In recent years, the implementation of QbD during pharmaceutical development has led to quality driven by greater product and process understanding developed through risk management and an emphasis on continuous lifecycle management. Fundamental to microbial control is a deep knowledge and understanding of the process and product. This is the foundation of QbD, which is defined as “a systematic approach to development, that begins with predefined objectives and emphasizes product and process understanding and process control based on sound science and quality risk management”.⁶ While the combined concepts presented in ICH Q8, Q9, and Q10 ^6,7,8 provide the foundation for current pharmaceutical development processes, these concepts can be extended beyond this scope to other areas such as contamination control. ICH Q108 states (in reference to quality risk management), “It can provide a proactive approach to identifying, scientifically evaluating, and controlling potential risks to quality. It facilitates continual improvement of process performance throughout the product lifecycle.” With contamination control, a successful program should be built to be proactive and scientifically evaluating to aid in controlling the potential risks to quality. An oft- forgotten component of contamination control plans is the facilitation of continual improvement of process performance. In other words, contaminations often are treated as “one-time” events; once the investigation has closed and corrective and preventative actions (CAPAs) have been identified, the events are rarely revisited or the contamination control plan improved upon. Development of a comprehensive contamination control plan is a difficult task unto itself, oftentimes making the element of continuous improvement or a lifecycle management component an afterthought at best.
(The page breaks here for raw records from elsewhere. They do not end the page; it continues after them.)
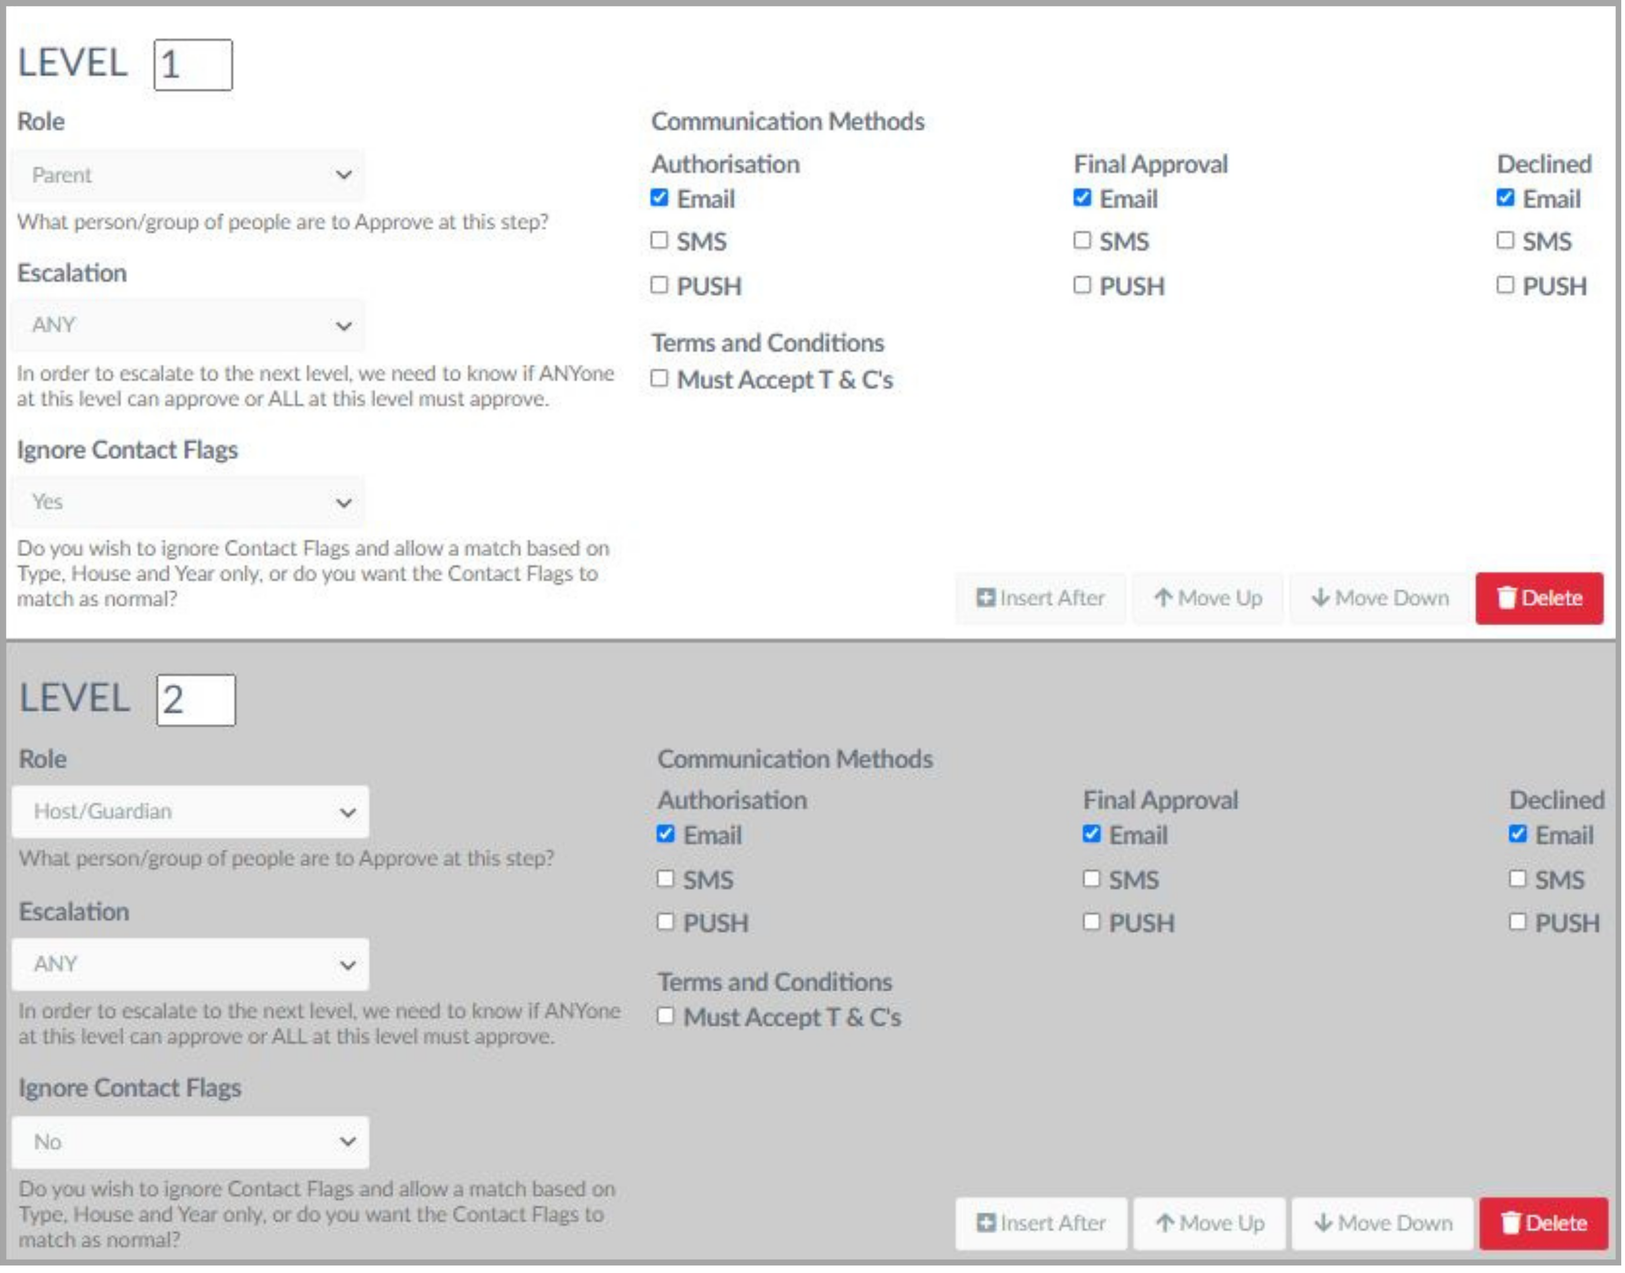Open Level 1 Escalation dropdown set to ANY
The image size is (1625, 1273).
[x=188, y=326]
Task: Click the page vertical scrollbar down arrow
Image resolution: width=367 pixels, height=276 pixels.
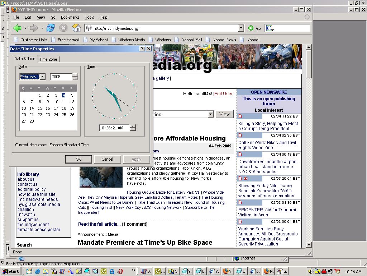Action: click(309, 245)
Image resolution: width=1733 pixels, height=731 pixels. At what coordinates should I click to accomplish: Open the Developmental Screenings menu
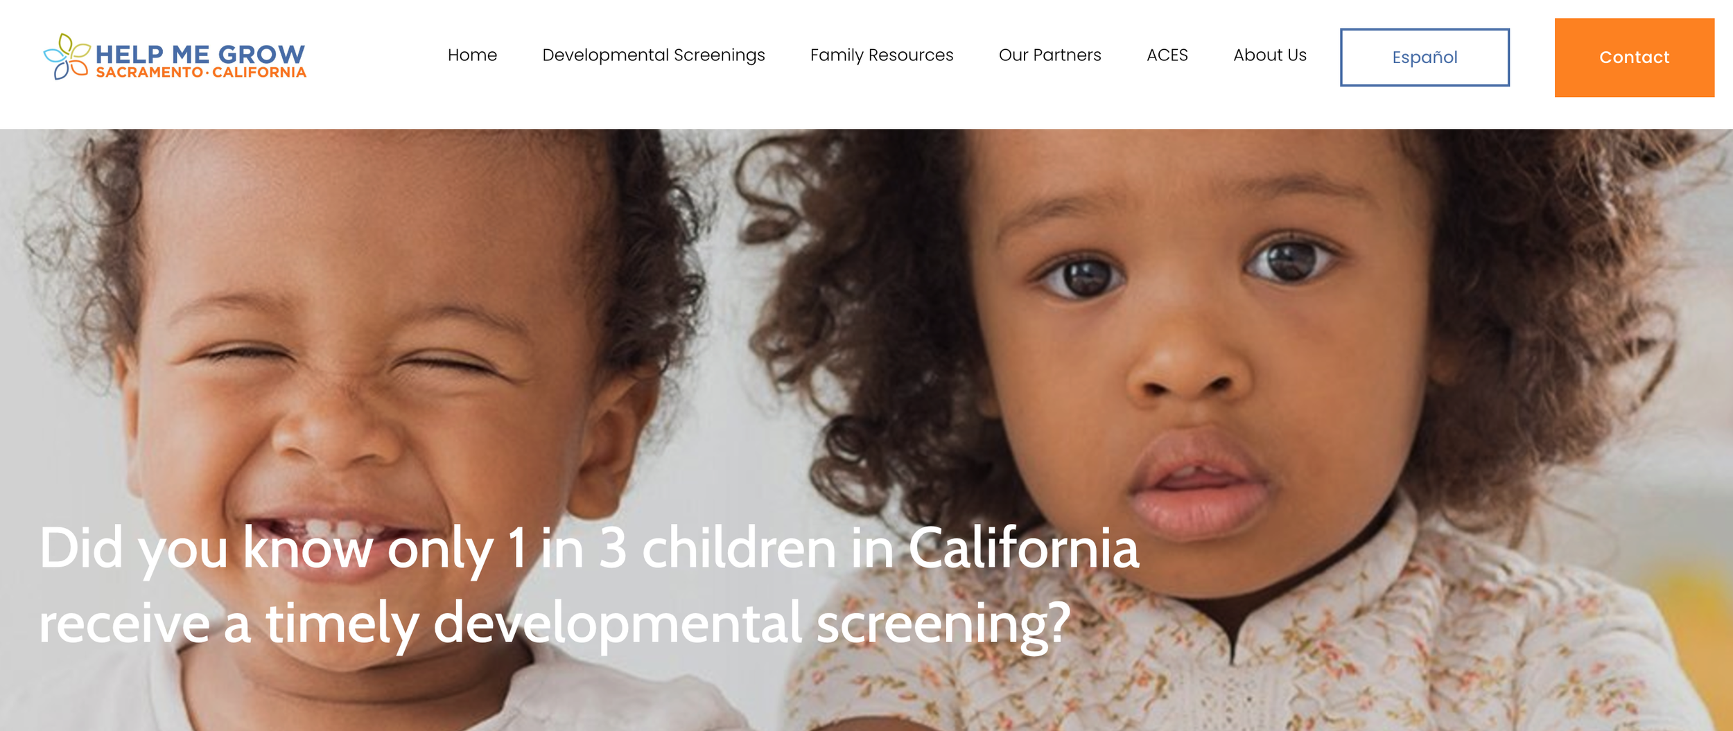coord(653,55)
In the following sections, concepts derived from QbD, with an emphasis on lifecycle management, will be applied to contamination control in near-sterile facilities, where the impact of more subtle microbial control issues and minimal regulatory guidance have presented a need for more defined programs.

Lifecycle Management of Contamination Control Programs

A comprehensive approach to contamination control makes the understanding and mitigation of microbial risks more robust. By taking into account the lifecycle of a product from control of input materials to the use of a product by the patient, broad use of information, knowledge, and common sense,¹⁶ the risks associated with the manufacturing process are appropriately augmented. In addition to considerations for the lifecycle of a product, one can apply the same logic to the lifecycle of a contamination control program itself. A contamination control program may be implemented as part of the Validation Master Plan (VMP)¹⁷ or even earlier, as microbiology is a concern in the development of robust formulations, such as material control, manufacturing design, formulation assessment, and packaging design.¹⁵ Once established, a contamination control plan may remain stagnant, with monitoring feedback aimed at assessment of the qualified state but not to the specific risks and mitigating factors identified as part of the contamination control plan. From a process lifecycle perspective, control and monitoring of microbial contamination is continually evolving, with learnings from contamination events, process/material changes, and even drift of microbial flora over time that should be continuously used to keep the contamination control plan up to date to ensure a high level of accuracy and relevance.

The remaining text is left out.